### [Page text]
◆ ◆ ◆ ◆ ◆
Posted from Bloemfontein, South Africa
From Port Elizabeth we turned north, and two changes became quickly apparent. We went up and into the mountainous high country of the Eastern and Northern Cape provinces, and as we crested the first ridge the vegetation and climate changed quickly. Bush and prickly pear gave way to brown grass, termite mounds and Aloe ferox, occasionally interrupted by a green farm supported by an irrigation system. The clouds have broken up and the climate is hot and dry.
The social atmosphere has changed as well. We proceeded to Cradock, where Romano's friend Sonya had promised us a place to stay. I think Cradock has more shantytown than town, miles of it, not cobbled together from scraps but uniform shacks. There was trash everywhere, broken bottles and other garbage carpeted the landscape.
Cradock was descriptive of most of the towns we passed on our way north. The area is poor, and often towns will have little in the way of a visible economy. I wonder where everybody works. But the people are still welcoming and generous, and the area seems to be profoundly religious.
◆ ◆ ◆ ◆ ◆
### [Work request]
Could you copy everything in the travel post above from "The social atmosphere" down to "carpeted the landscape.", word for word?

### [Input data]
◆ ◆ ◆ ◆ ◆
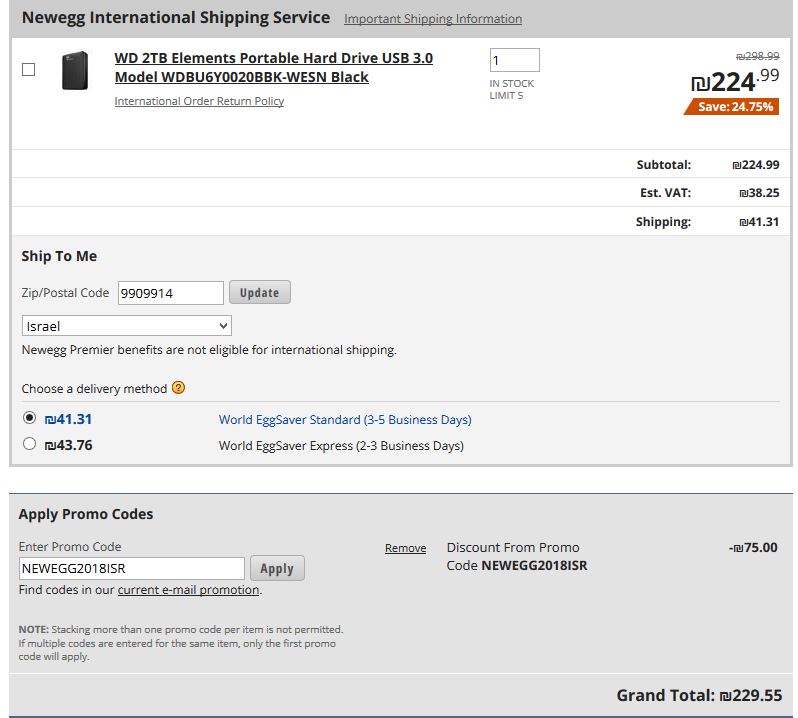
Task: Click the World EggSaver Express delivery label
Action: pyautogui.click(x=341, y=446)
◆ ◆ ◆ ◆ ◆
### [Answer box]
The social atmosphere has changed as well. We proceeded to Cradock, where Romano's friend Sonya had promised us a place to stay. I think Cradock has more shantytown than town, miles of it, not cobbled together from scraps but uniform shacks. There was trash everywhere, broken bottles and other garbage carpeted the landscape.